Epidural placement: lateral position
Advanced, Clinical Subspecialties
Patient positioning during initiation of epidural blockade does not appear to affect the resultant spread of analgesia or anesthesia. The patient may be placed in either the lateral or sitting position. The midline of the spine is easier to palpate when the patient is sitting, especially in the obese patient, therefore making the nerve block technically easier. Whether the patient is in the sitting or the lateral position, there is no significant difference in nerve block height. It has been suggested in a study by Seow and associates that there is slightly faster onset time, duration, and density of motor nerve block on the dependent side when the epidural is placed with the patient in the lateral position.
The lateral decubitus position may be more appropriate for patients who cannot comfortably assume the sitting position.

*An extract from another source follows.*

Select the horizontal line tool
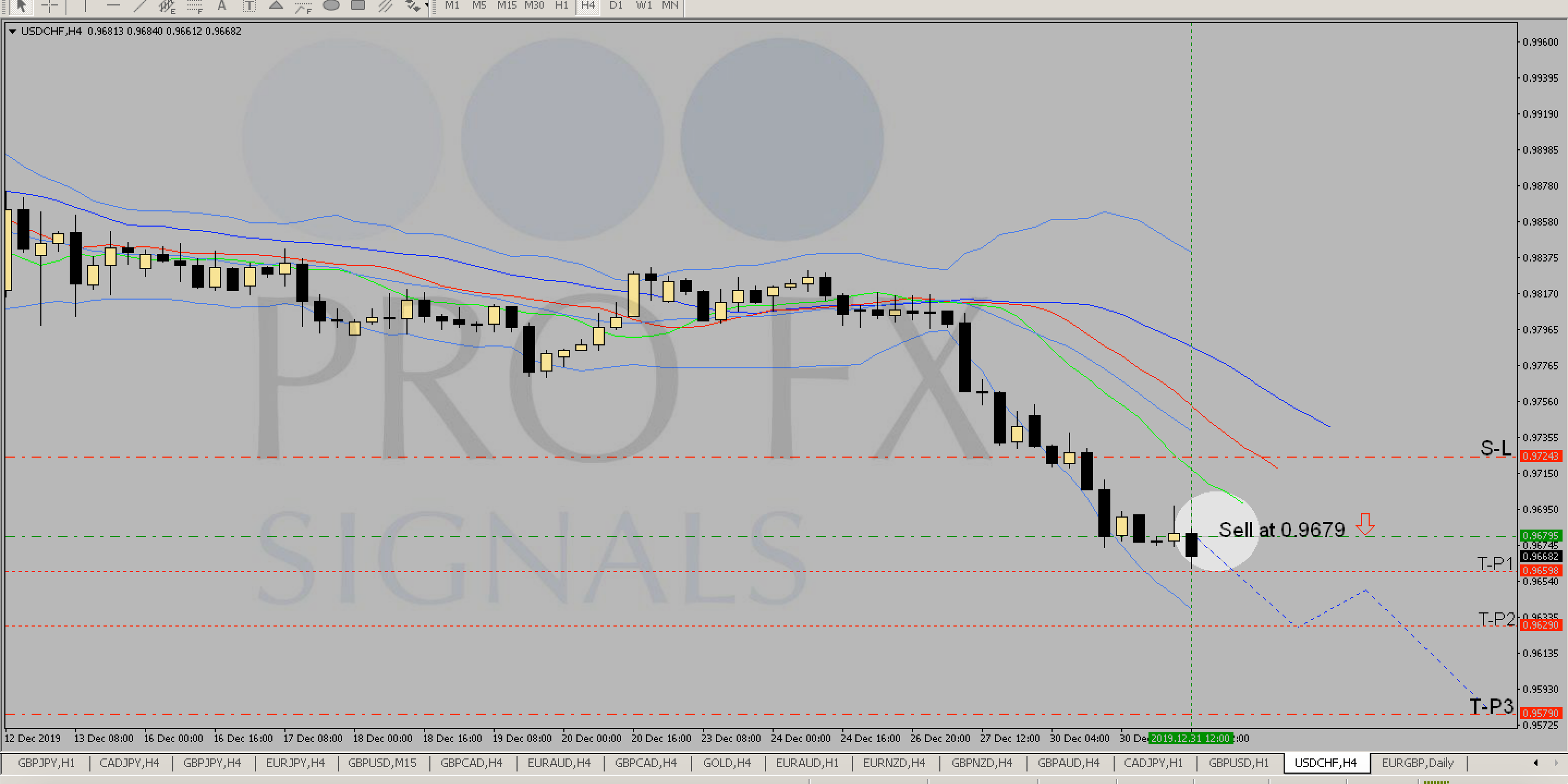The height and width of the screenshot is (784, 1568). point(113,5)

Additional benefits include the following: Sedation can be used more liberally; vagal reflexes can be minimized; hemodynamic changes may be better tolerated; there may be less need for a well-trained assistant to help maintain positioning; and there appears to be a reduced incidence of unintentional epidural vein cannulation and dural puncture. Finally, in the case of CSEs with hyperbaric LAs, unilateral nerve blocks for certain orthopedic procedures may be more easily attained in the lateral position.

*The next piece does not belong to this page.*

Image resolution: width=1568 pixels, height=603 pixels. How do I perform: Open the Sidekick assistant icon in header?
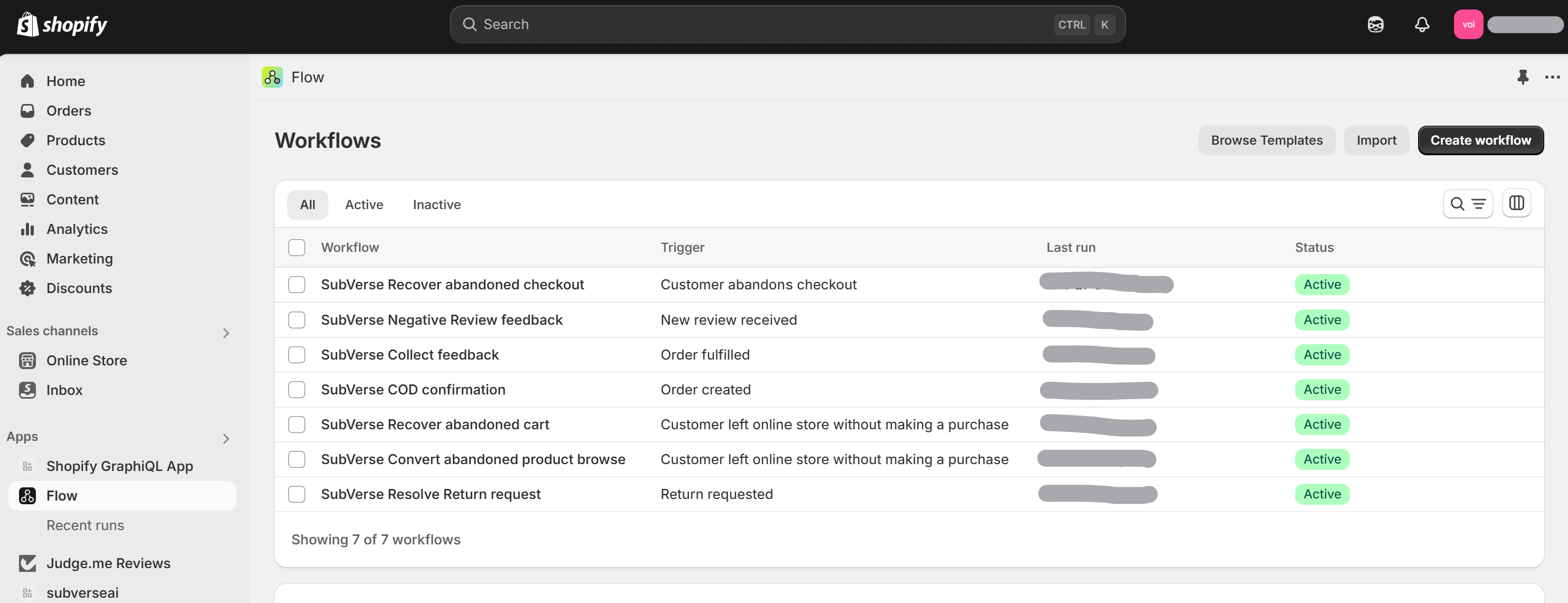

The left lateral recumbent position may be preferable for right handed physicians and may provide improved hemodynamic stability for parturients. The coronal plane of the patient should be perpendicular to the floor, with the tips of the spinous processes pointing toward the wall. The thighs should be flexed toward the abdomen and the knees drawn to the chest; the neck should be in a neutral position or flexed so that the chin rests on the chest. Asking the patient to “assume the fetal position” may help maximally flex the spine. The hips should be aligned one above the other, and the nondependent arm should extend toward and rest on the nondependent hip. The patient’s head may need to be elevated with a pillow to avoid rotation of the spine. Obese patients or those with larger hips may require additional pillows to maintain proper alignment. Directing the needle toward an imaginary line that extends cephalad and caudad from umbilicus may optimize chances of midline insertion.